В этот момент я вижу, что на окне дёргается занавеска, как будто кто-то подглядывает. Наверное, сюрприз хотят устроить? Прямо как до войны, когда мы ещё не знали, что нельзя пугать громкими криками, когда не видели, как у человека останавливается сердце от радости, а не только от горя. Я сижу в карете и понимаю: что бы они ни задумали, мои… родные, я туда не пойду.
— Тогда… — Алёнка задумывается и вдруг произносит, — карета, вези нас обратно.

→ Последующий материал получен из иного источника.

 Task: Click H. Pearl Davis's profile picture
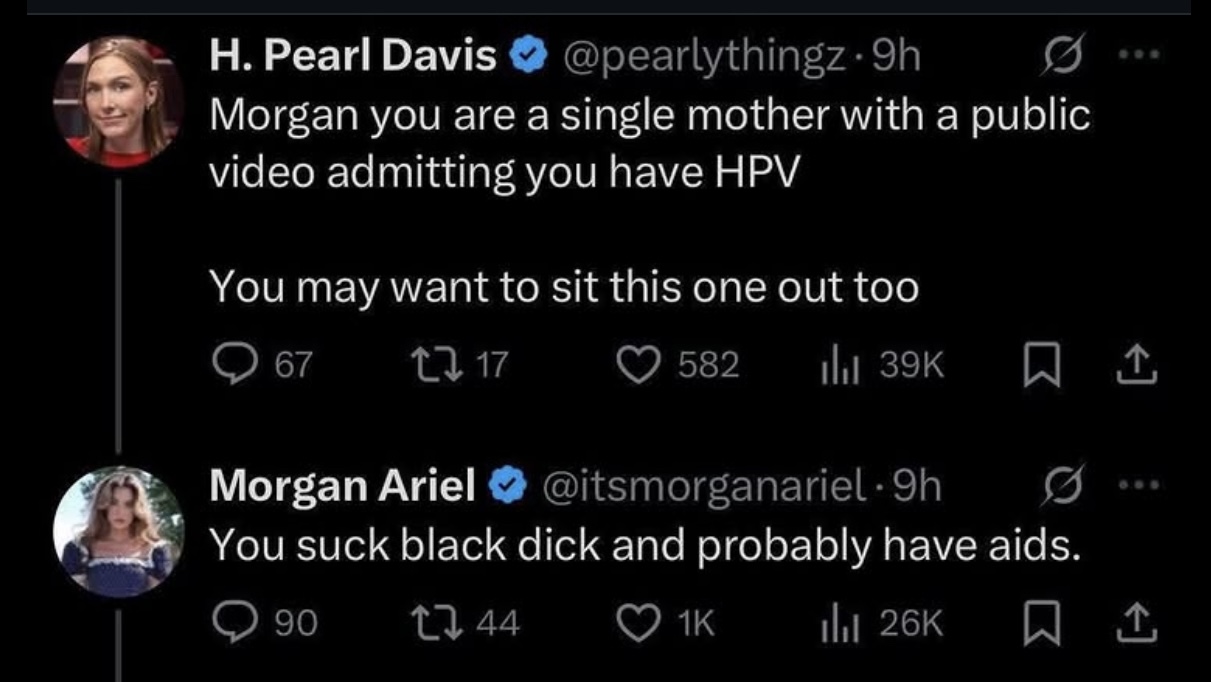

Я уже думаю, что карета точно не послушает ребёнка, но она разворачивается и уезжает со двора. Оглянувшись, вижу выскочившего на крыльцо брата, вот только выражение его лица понять не могу, кажется, далеко отъехали, или это слёзы застилают глаза. Я прижимаю к себе доченьку, осознавая: мы никогда с родителями не поймём друг друга… Ведь они не чувствовали этого отчаяния… «оставили», они не читали папину похоронку, они не слышали, как ревёт сирена воздушной тревоги и как стучит метроном. Они никогда не ощущали настоящего голода и не знали, что такое, когда ты совсем один. И ещё — не видели ничего уже не выражающих глаз уставших детей, похожих на маленьких старичков. О чём мне с ними говорить?
Карета останавливается. Приподнимаю голову, плечом вытирая слёзы. Мы стоим возле больницы, а я не чувствую в себе сил выйти. Несмотря ни на что, ощущение того, что мы с Алёнкой совсем одни, затопляет меня. Эмоции, к которым я ещё не привык, просто душат, а доченька сидит тихо-тихо, даже не всхлипывает, но думает, наверное, о том же, потому что рубашка у меня уже мокрая.